STORIA DI UNA VERGOGNA SENZA FINE: DAGLI ANNI DI PIOMBO A MITERRAND A LULA.
di avv. Tommaso Rossi (Studio Legale Associato Rossi-Papa-Copparoni)
La storia del terrorista Cesare Battisti, scampato alla giustizia italiana per troppi anni, rifugiatosi prima in Francia ai tempi della “dottrina Miterrand” e poi in Brasile, non fa ancora pace con i morti e con la memoria.2 ergastoli, 4 morti accertati sulla coscenza, e una condanna che ancora resta lettera morta, quantomeno in Italia, mentre l’impunito terrorista sembra continuare a schernire uno Stato debole come il nostro, che non è mai riuscito a trovare gli strumenti politici per farsi consegnare quest’uomo.
Per fargli espiare la sua meritata pena.
Battisti, 62 anni, condannato in Italia a due ergastoli per quattro omicidi compiuti durante gli anni di piombo, fu tratto in arresto nel 2007 a Rio de Janeiro ma l’ex presidente brasiliano Lula respinse la richiesta di estradizione presentata dall’ Italia e, come ultimo atto del suo mandato, gli concesse lo status di rifugiato politico in quanto in Italia avrebbe “rischiato di finire in mani non democratiche a scontare una pena non giusta”.
Al momento Cesare Battisti è di nuovo libero in Brasile, dopo che il giudice federale Odilon de Oliveira ha convalidato l’arresto al termine dell’udienza svoltasi in videoconferenza nel commissariato di Corumbà e due giorni dopo è stato rimesso in libertà.
L’ex membro dei Proletari armati per il comunismo era nuovamente stato arrestato in Brasile mentre cercava di passare il confine con la Bolivia. .
______________________________
_Operazioni richieste_.
A. Spiega perché, secondo il testo sul caso Battisti, Lula concesse a Battisti lo status di rifugiato politico. Bastano una o due frasi.
B. Nel testo sul caso Battisti, che cosa stava facendo Battisti quando è stato di nuovo arrestato in Brasile?

_Materiale fornito_.
______________________________
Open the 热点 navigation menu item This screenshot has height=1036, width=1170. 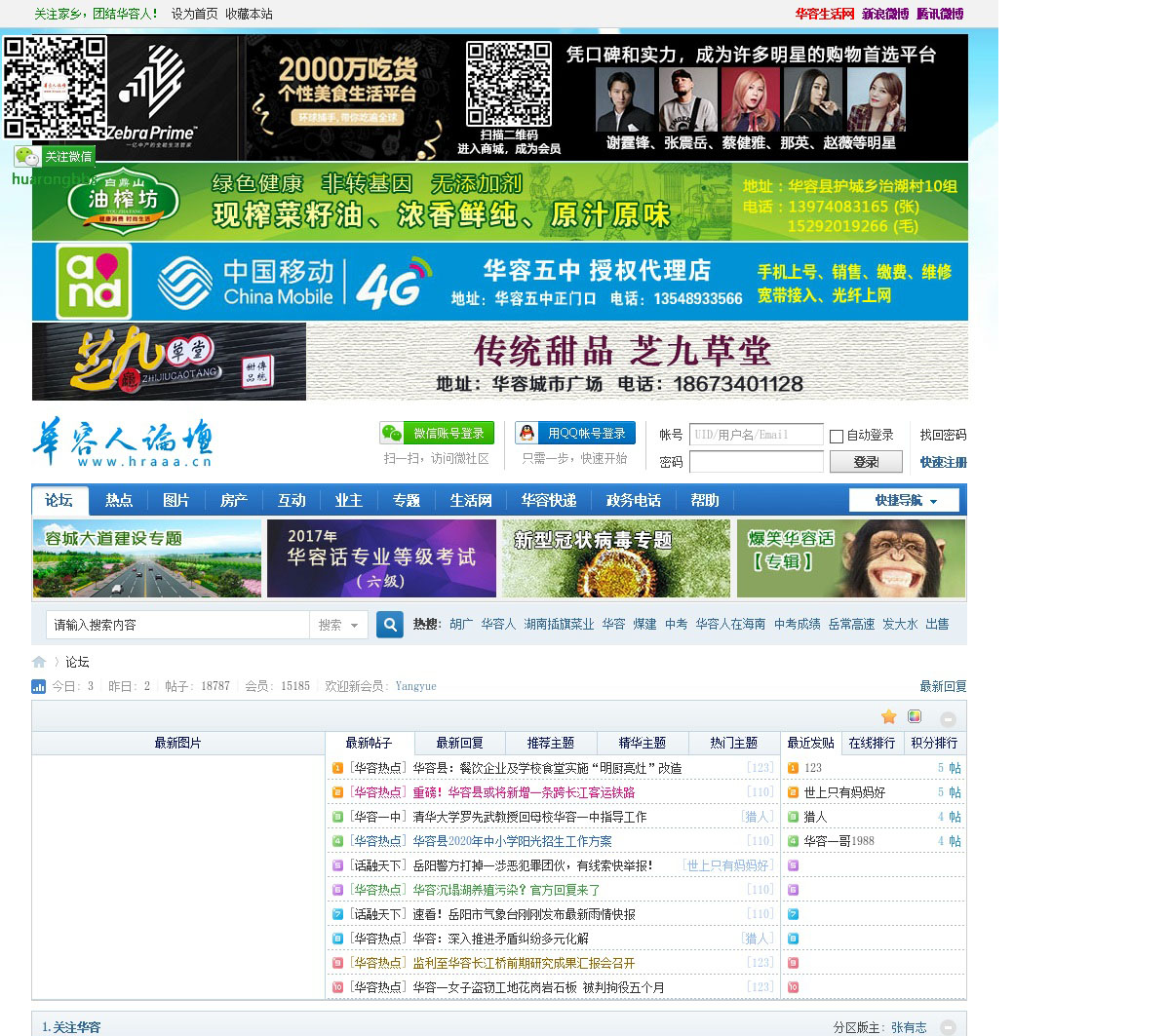pyautogui.click(x=119, y=501)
______________________________
_Soluzioni in ordine_.
A. Lula gli concesse lo status di rifugiato politico perché in Italia Battisti avrebbe "rischiato di finire in mani non democratiche a scontare una pena non giusta".

B. Stava cercando di passare il confine con la Bolivia.